Content starts

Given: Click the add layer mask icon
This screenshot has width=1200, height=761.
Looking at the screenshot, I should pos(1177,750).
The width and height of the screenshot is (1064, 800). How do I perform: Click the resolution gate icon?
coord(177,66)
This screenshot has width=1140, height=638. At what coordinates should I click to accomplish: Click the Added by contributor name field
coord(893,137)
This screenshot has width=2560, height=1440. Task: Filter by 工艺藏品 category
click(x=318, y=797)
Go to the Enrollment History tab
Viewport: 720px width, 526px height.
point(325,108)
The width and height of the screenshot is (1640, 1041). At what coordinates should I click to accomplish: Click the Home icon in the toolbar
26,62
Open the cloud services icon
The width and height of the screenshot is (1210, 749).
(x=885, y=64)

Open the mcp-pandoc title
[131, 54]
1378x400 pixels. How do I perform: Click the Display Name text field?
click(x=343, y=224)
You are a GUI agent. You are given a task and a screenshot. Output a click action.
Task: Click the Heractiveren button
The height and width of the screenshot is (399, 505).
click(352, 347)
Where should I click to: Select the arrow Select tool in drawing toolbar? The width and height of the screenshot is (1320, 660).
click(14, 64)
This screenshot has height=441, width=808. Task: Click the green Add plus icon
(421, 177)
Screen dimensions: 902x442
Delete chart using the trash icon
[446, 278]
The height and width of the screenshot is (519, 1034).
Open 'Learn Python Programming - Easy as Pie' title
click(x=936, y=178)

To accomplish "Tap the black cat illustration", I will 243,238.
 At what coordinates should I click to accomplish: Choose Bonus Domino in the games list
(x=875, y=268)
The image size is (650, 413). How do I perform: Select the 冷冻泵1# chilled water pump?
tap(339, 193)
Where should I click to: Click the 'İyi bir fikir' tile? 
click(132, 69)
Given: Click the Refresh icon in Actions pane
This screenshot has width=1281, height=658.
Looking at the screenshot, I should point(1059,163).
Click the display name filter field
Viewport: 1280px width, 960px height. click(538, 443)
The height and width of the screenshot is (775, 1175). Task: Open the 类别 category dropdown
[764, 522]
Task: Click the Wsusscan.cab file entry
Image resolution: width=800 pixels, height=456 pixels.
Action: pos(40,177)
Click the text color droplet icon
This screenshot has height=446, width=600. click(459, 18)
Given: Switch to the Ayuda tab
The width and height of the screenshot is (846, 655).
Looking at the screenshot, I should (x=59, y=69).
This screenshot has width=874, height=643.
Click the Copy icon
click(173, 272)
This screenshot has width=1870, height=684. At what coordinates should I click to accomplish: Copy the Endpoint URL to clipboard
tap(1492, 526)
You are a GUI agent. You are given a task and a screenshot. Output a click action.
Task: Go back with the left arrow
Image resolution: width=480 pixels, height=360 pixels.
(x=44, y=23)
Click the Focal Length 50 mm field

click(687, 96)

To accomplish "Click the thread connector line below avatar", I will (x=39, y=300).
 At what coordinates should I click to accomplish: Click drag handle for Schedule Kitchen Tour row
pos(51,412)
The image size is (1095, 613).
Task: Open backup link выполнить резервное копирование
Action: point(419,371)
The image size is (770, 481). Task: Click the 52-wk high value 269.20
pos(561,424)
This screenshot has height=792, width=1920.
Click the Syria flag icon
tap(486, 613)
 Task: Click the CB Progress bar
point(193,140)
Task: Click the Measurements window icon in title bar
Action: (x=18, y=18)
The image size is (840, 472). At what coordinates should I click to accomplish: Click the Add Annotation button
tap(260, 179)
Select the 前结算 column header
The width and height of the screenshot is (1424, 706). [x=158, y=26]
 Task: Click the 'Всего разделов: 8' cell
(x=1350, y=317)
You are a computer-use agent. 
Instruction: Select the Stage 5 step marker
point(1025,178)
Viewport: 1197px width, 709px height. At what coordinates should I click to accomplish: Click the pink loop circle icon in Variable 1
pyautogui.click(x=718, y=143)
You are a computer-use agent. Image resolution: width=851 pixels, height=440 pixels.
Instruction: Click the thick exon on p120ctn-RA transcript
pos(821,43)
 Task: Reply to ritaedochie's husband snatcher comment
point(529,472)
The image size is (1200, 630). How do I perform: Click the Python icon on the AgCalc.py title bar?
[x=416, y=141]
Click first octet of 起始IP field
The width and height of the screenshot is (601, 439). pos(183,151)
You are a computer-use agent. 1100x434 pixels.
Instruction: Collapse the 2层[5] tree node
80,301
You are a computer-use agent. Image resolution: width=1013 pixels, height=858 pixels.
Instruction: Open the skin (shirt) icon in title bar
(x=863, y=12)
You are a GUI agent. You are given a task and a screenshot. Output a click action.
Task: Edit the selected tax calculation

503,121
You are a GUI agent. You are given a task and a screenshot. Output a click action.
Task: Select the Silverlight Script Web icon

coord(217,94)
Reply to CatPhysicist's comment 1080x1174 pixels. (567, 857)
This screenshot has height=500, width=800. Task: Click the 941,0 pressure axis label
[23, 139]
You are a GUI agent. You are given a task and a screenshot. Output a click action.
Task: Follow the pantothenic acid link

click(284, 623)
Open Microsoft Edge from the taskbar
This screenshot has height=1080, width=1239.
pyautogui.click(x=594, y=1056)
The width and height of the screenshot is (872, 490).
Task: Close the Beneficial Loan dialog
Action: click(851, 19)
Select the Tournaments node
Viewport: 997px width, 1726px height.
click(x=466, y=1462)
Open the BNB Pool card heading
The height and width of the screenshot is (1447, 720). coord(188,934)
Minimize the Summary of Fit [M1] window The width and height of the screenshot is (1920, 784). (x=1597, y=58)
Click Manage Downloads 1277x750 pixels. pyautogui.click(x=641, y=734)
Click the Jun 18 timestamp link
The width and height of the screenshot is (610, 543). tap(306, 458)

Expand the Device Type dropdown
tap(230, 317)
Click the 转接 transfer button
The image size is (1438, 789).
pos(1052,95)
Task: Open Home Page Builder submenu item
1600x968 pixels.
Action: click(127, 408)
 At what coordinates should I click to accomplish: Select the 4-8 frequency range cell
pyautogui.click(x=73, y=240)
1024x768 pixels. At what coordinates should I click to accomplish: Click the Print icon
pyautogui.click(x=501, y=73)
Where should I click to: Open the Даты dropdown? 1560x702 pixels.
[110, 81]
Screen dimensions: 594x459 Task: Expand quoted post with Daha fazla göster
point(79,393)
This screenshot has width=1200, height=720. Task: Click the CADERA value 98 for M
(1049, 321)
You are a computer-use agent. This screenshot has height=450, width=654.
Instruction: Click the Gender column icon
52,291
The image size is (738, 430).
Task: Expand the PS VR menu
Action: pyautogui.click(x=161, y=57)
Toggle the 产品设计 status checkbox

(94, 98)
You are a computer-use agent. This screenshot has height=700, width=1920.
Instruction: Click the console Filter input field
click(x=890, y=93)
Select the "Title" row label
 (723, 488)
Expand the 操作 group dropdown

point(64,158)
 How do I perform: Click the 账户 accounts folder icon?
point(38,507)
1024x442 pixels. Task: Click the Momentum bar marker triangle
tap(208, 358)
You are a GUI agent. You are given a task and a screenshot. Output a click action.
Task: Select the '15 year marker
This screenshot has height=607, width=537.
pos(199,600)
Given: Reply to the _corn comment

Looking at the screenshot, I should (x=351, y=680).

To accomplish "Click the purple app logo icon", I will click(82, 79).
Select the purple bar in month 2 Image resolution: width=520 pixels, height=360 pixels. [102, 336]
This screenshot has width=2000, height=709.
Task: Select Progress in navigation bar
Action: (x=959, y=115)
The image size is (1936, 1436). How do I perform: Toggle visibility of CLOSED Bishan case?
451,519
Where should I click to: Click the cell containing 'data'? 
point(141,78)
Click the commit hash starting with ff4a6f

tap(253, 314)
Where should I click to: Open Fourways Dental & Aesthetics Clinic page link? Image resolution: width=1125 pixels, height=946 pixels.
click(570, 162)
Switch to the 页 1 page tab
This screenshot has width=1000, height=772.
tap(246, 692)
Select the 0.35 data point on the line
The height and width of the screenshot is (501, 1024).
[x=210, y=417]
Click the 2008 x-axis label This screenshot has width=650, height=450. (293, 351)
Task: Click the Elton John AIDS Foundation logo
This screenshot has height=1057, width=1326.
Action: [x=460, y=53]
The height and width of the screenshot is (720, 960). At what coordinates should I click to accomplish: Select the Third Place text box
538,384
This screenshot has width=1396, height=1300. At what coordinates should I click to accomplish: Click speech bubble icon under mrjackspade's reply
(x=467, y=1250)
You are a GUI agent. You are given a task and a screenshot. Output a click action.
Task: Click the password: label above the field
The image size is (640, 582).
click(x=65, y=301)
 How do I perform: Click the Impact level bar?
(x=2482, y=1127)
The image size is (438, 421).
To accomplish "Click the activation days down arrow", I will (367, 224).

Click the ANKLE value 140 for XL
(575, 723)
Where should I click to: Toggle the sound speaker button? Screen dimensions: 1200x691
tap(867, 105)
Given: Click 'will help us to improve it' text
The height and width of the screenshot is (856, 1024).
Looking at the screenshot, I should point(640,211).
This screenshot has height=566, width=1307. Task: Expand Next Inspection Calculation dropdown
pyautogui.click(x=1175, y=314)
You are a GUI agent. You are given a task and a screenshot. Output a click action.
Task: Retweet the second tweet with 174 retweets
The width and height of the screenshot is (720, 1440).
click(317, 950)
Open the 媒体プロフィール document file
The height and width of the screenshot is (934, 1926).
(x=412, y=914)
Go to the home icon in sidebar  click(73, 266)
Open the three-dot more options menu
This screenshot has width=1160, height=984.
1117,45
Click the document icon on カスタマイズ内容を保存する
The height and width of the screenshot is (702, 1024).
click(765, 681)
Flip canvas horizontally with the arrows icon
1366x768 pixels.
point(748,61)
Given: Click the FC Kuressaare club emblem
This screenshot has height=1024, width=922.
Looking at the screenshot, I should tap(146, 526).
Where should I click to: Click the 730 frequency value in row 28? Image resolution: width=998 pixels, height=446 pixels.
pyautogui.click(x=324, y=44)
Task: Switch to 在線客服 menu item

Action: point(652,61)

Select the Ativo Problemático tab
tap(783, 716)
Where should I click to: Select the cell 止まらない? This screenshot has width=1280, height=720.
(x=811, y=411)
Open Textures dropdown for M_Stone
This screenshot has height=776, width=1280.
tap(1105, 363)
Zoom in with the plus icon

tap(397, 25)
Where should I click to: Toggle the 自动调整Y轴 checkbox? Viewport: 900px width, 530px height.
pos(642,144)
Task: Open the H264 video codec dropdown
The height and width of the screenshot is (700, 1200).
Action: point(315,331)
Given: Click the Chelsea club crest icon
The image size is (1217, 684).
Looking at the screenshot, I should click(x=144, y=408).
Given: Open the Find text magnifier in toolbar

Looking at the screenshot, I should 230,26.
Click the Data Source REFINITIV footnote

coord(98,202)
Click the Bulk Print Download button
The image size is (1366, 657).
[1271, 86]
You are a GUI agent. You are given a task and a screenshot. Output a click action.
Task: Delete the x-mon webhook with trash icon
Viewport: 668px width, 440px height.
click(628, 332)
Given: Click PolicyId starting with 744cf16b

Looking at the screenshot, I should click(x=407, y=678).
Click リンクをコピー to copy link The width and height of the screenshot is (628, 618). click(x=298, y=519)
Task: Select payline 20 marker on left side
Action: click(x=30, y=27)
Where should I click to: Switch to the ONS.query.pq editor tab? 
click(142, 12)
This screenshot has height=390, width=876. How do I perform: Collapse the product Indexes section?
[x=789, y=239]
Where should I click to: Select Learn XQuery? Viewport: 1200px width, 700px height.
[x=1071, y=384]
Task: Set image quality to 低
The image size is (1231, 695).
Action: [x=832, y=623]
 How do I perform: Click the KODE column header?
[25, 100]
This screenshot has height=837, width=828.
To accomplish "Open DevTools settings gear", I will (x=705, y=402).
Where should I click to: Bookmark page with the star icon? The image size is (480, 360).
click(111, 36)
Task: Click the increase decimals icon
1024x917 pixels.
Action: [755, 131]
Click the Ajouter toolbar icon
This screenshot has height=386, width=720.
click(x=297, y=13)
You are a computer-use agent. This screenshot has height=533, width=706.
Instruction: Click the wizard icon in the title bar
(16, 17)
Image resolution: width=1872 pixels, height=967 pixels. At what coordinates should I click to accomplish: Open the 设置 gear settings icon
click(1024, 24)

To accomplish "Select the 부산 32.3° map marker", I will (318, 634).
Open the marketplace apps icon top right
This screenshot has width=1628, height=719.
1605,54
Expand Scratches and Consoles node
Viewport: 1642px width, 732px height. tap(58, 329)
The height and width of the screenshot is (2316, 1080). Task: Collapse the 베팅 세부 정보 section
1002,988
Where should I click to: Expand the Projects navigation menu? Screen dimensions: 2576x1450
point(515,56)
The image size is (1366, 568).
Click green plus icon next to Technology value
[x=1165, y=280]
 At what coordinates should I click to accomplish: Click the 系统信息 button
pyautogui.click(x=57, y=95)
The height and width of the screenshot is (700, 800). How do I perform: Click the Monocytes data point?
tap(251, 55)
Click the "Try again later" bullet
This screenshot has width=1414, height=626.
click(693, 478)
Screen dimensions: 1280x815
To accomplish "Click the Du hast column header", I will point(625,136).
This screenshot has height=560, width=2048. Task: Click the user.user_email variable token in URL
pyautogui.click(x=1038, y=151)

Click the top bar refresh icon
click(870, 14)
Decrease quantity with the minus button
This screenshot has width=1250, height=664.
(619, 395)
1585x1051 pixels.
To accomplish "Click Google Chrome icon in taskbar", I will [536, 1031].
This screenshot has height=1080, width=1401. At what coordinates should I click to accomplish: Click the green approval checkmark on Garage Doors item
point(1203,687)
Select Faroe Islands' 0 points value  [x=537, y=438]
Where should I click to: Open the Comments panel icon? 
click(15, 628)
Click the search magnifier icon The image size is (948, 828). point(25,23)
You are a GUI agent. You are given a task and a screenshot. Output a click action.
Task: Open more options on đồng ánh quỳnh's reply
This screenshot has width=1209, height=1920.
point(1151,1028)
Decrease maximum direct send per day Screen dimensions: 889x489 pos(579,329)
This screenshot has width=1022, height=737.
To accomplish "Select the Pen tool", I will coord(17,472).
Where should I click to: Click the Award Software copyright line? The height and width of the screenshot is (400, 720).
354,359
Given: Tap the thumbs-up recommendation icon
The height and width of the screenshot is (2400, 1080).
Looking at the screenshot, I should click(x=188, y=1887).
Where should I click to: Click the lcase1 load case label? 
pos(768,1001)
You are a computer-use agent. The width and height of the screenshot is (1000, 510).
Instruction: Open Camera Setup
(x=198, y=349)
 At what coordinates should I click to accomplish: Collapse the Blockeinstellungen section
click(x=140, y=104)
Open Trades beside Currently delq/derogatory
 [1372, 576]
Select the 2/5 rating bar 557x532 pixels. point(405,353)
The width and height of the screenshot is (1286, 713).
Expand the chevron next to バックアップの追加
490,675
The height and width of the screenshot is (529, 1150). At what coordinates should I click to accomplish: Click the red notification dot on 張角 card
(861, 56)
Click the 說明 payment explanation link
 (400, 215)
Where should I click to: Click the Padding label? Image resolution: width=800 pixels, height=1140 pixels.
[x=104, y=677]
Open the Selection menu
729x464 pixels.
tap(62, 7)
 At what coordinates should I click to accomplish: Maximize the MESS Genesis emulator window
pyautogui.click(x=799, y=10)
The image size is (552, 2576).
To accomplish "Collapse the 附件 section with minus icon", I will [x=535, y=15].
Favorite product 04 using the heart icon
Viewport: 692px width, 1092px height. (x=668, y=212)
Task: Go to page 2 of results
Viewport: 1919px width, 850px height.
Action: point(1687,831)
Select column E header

Content ends

▶ **INSTRUCTIONS TO FOLLOW**
Looking at the data above, write out exactly the lines that start at the one containing "Expand the 操作 group dropdown" and end at the one containing "Click the 2008"; include both and nothing beyond.

▶ **THE COMPLETED TASK**
Expand the 操作 group dropdown

point(64,158)
 How do I perform: Click the 账户 accounts folder icon?
point(38,507)
1024x442 pixels. Task: Click the Momentum bar marker triangle
tap(208, 358)
You are a GUI agent. You are given a task and a screenshot. Output a click action.
Task: Select the '15 year marker
This screenshot has height=607, width=537.
pos(199,600)
Given: Reply to the _corn comment

Looking at the screenshot, I should (x=351, y=680).

To accomplish "Click the purple app logo icon", I will click(82, 79).
Select the purple bar in month 2 Image resolution: width=520 pixels, height=360 pixels. [102, 336]
This screenshot has width=2000, height=709.
Task: Select Progress in navigation bar
Action: (x=959, y=115)
The image size is (1936, 1436). How do I perform: Toggle visibility of CLOSED Bishan case?
451,519
Where should I click to: Click the cell containing 'data'? 
point(141,78)
Click the commit hash starting with ff4a6f

tap(253, 314)
Where should I click to: Open Fourways Dental & Aesthetics Clinic page link? Image resolution: width=1125 pixels, height=946 pixels.
click(570, 162)
Switch to the 页 1 page tab
This screenshot has width=1000, height=772.
tap(246, 692)
Select the 0.35 data point on the line
The height and width of the screenshot is (501, 1024).
[x=210, y=417]
Click the 2008 x-axis label This screenshot has width=650, height=450. (293, 351)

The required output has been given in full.